15 February 2022
Alkyd paint is a popular type of paint. During the drying of the paint (or ‘curing,’ as chemists call it), the liquid paint undergoes a process in which a cross-linked network is formed, resulting in a dry (or ‘cured’) coating. Alkyd paints typically contain several ingredients to control their (physical) properties and appearance, such as binders, pigments, fillers and diluents, as well as components to regulate the flow and curing of the paint.
To control the drying time of alkyd paints typically two components are added: component one fastens the curing process and is referred to as a catalyst, while component two blocks the catalyst from becoming active during storage. The latter is often a volatile compounds, which evaporates during application of the paint, allowing the catalyst to become active. To meet the increasing awareness of producing sustainable products, it is important to re-evaluate the chemical composition of alkyd paints.

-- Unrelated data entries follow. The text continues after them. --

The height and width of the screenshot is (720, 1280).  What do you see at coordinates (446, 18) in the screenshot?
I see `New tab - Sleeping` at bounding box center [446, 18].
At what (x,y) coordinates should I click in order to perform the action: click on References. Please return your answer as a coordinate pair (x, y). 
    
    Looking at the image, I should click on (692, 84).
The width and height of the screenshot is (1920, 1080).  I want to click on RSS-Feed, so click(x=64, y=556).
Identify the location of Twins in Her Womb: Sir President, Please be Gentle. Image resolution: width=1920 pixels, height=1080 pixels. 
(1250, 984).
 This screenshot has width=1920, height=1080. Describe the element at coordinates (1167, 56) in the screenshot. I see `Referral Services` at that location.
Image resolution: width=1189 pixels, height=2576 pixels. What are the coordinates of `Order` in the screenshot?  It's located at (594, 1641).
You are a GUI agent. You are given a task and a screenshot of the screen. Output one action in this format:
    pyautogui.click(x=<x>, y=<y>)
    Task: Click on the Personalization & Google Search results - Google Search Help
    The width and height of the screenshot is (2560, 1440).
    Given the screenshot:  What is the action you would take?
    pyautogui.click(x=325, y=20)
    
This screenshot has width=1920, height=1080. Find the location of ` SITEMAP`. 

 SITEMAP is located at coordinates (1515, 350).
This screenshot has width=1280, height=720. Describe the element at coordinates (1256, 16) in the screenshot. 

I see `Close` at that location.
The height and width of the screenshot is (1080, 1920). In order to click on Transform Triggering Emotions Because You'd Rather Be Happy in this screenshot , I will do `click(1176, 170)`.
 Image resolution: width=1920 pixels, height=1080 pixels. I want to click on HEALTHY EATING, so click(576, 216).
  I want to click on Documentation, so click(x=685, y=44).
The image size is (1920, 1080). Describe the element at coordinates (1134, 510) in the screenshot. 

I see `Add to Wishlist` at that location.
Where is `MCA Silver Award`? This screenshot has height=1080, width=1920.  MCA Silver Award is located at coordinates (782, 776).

In most alkyd paints the catalyst is based on cobalt. Whereas catalysts based on the more abundant metals manganese and iron exist, the cured coatings typically cannot reach the same hardness levels as with cobalt catalyst (in the case of manganese), or curing can occur already during storage (in the case of iron). In the PhD project of Johan Bootsma, performed at the University of Amsterdam under the supervision of prof. Bas de Bruin, a different approach has been investigated in managing the challenge of balancing storage stability and curing activity.
Put simply, it relies on the catalyst only becoming active in the light. As it is dark in a closed can, the catalyst will stay dormant during storage. The drying times of paints dosed with these light-activated iron-based catalysts were just as good as those dosed with a cobalt-based catalyst, without having to add a second component to prevent curing during storage. Moreover, the paints containing the iron catalyst showed promising results regarding the hardness of the cured coatings. Furthermore, the new catalysts did not seem to influence the colour too much.
Altogether, paints containing iron-based catalysts instead of cobalt-based ones show promising results. In the future, the group in which Johan is active will continue this work in exploring the possibilities for sustainable curing of alkyd paints.